*Extrait du texte:*
__________
Mathieu Tremblay (Le naturaliste du Lac)















La dent du géant : un trésor paléontologique québécois

En 1978, sur les rives du lac Saint-Jean, un jeune garçon du nom de Christian Hudon fit une découverte extraordinaire dans l’eau peu profonde à proximité de Chambord : une imposante molaire fossilisée, mystérieusement bien conservée. Cette dent allait rapidement soulever l’intérêt du milieu scientifique québécois, devenant au fil du temps une pièce maîtresse du patrimoine paléontologique de la province.

Une découverte qui défie les attentes

L’identification fut confirmée par plusieurs experts de l’époque, dont la professeure d’anthropologie Eve Tremblay du Collège d’Alma. Il s’agissait d’une molaire de mastodonte — un Proboscidien apparenté aux éléphants actuels, mais qui s’est éteint à la fin du Pléistocène. C’est potentiellement la seule preuve concrète de la présence de mégafaune terrestre glaciaire de ce type au Québec, ce qui soulève beaucoup de questions pour une région où les conditions de fossilisation sont rarement favorables à la conservation d’ossements aussi anciens.

Est-ce que la molaire aurait pu être préservée aussi bien naturellement, ou bien aurait-elle pu être entretenue par l’Homme?

La dent la plus vieille du Québec

En 2003, le paléontologue renommé Dick Harington, alors conservateur émérite du Musée canadien de la nature, confirma que l’échantillon prélevé sur la racine de cette dent avait plus de 49 980 ans — une datation au-delà des limites de la méthode par radiocarbone. Cela en fait le plus ancien fossile vertébré daté scientifiquement jamais trouvé au Québec. Harington soupçonne même qu’elle pourrait remonter à l’interglaciaire Sangamonien, soit environ 100 000 ans avant notre ère, une époque chaude précédant le dernier maximum glaciaire.

Un mastodonte au Saguenay–Lac-Saint-Jean?

La découverte soulève de nombreuses hypothèses sur l’occupation du territoire québécois par la mégafaune. Alors que la majorité des restes de mastodontes au Canada proviennent de l’Ontario, du Nouveau-Brunswick ou de la Nouvelle-Écosse, la dent de Chambord démontre que ces animaux ont aussi parcouru les terres du Saguenay–Lac-Saint-Jean avant les grandes glaciations. Cela renverse les anciennes conceptions selon lesquelles cette région aurait été totalement inhabitée par la faune terrestre avant la dernière déglaciation.
__________
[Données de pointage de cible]

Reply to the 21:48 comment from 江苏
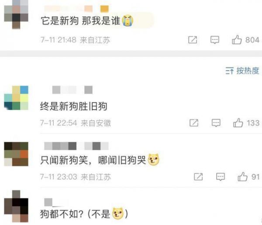The image size is (262, 225). coord(215,40)
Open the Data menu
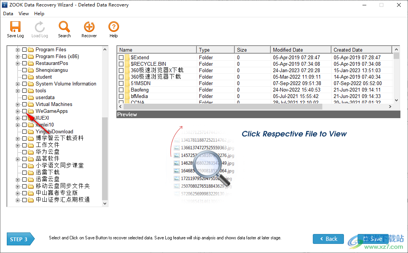The image size is (408, 253). click(x=8, y=13)
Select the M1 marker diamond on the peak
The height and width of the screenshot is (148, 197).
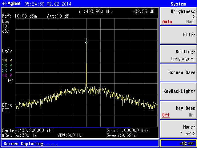[x=86, y=42]
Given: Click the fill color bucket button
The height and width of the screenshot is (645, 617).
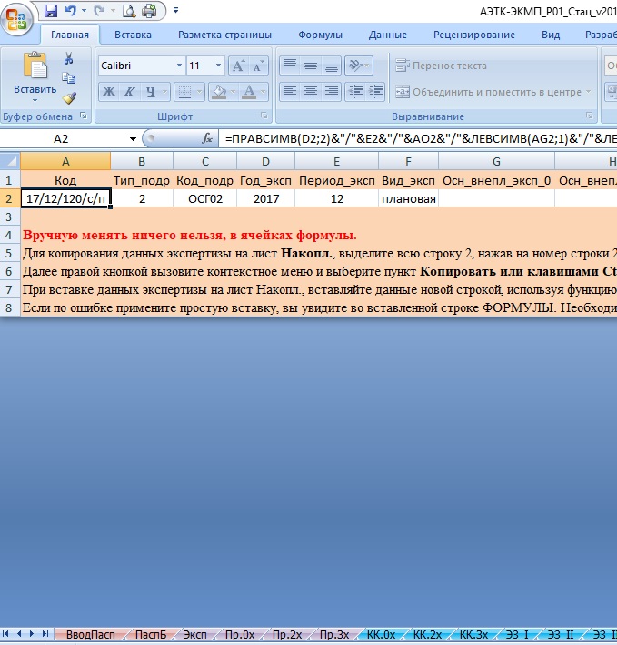Looking at the screenshot, I should [217, 92].
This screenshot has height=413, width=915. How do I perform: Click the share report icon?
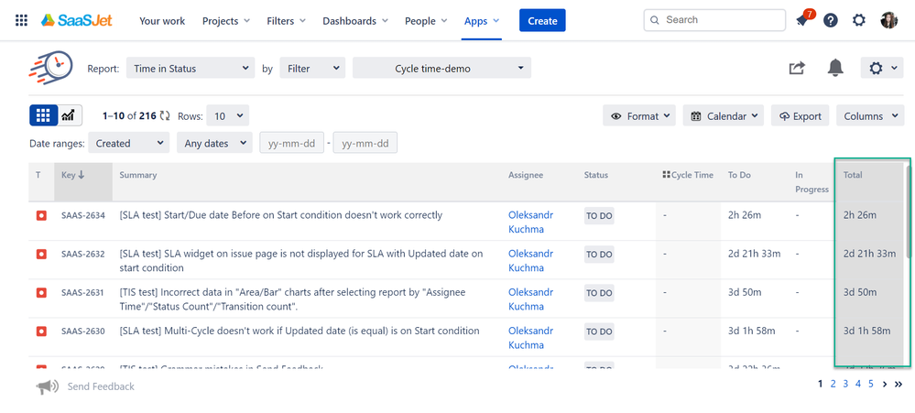tap(797, 69)
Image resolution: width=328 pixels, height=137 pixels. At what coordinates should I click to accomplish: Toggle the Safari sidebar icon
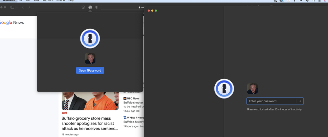pos(12,7)
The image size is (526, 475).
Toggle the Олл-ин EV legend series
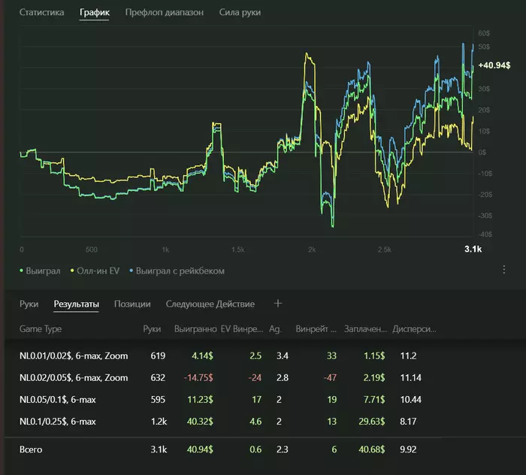click(x=97, y=271)
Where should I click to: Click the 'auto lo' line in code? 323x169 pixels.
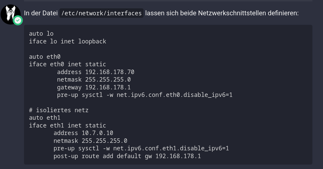(x=41, y=34)
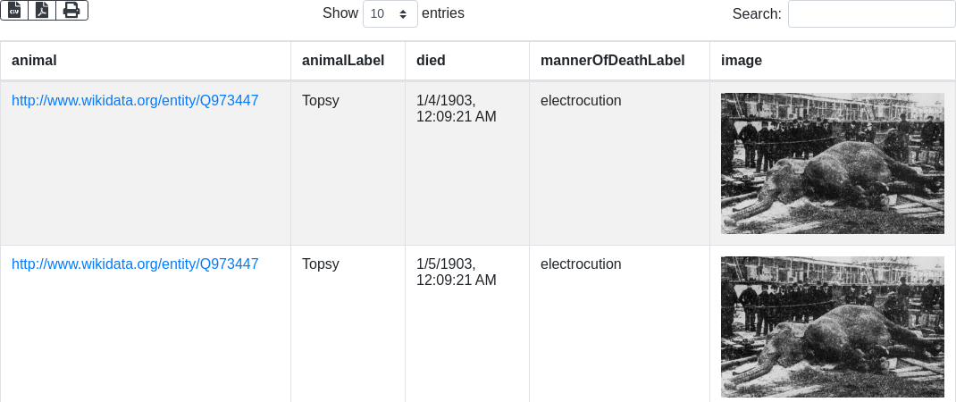This screenshot has width=956, height=402.
Task: Sort by the animalLabel column
Action: pos(343,61)
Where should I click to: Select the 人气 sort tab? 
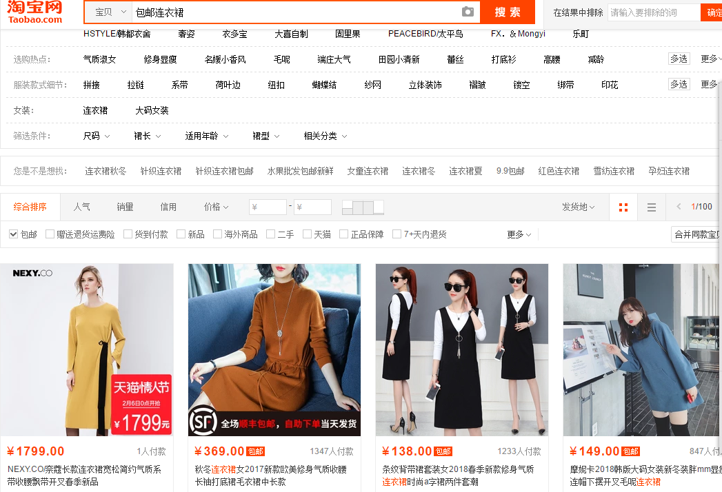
__________
*Liste des tâches:*
(1) Résumez en deux phrases le texte sur la dent de mastodonte de Chambord.
(2) Reprenez, s'il vous plaît, le texte sur la dent de mastodonte de Chambord là où il s'arrête.

*Résultats finaux:*
(1) En 1978, Christian Hudon a trouvé dans l'eau peu profonde du lac Saint-Jean, près de Chambord, une molaire de mastodonte fossilisée. En 2003, Dick Harington a daté l'échantillon prélevé sur sa racine à plus de 49 980 ans, ce qui en fait le plus ancien fossile vertébré daté scientifiquement au Québec et montre que ces animaux ont parcouru le Saguenay–Lac-Saint-Jean avant les grandes glaciations.

(2)
Une dent, des décennies plus tard

Conservée depuis au Musée ilnu de Mashteuiatsh, la dent a été remise en lumière en 2025 grâce aux efforts du naturaliste Mathieu Tremblay, de son acolyte Joël Privé, et du chercheur postdoctoral Alexandre Demers-Potvin de l’Université McGill. Ensemble, ils ont présenté ce spécimen à la conférence annuelle de la Société canadienne de paléontologie des vertébrés, tenue à Montréal du 5 au 7 mai 2025. Cet événement fut l’occasion de replacer la dent de Chambord dans le discours paléontologique contemporain, en soulignant sa rareté et sa valeur scientifique.
Technologie et transmission

À cette occasion, la dent a été scannée à l’aide d’un scanneur de surface 3D de haute précision, utilisant de la lumière blanche pour générer une image tridimensionnelle fidèle de la pièce. Grâce à ces efforts, coordonnés notamment par Louis-Philippe Bateman et l’équipe du laboratoire de recherche de McGill, la dent pourra être reproduite en impression 3D. Des copies seront remises à quelques personnes, permettant au grand public d’admirer cette découverte sans manipuler l’original. Ces technologies offrent aussi de nouvelles avenues d’étude et de conservation.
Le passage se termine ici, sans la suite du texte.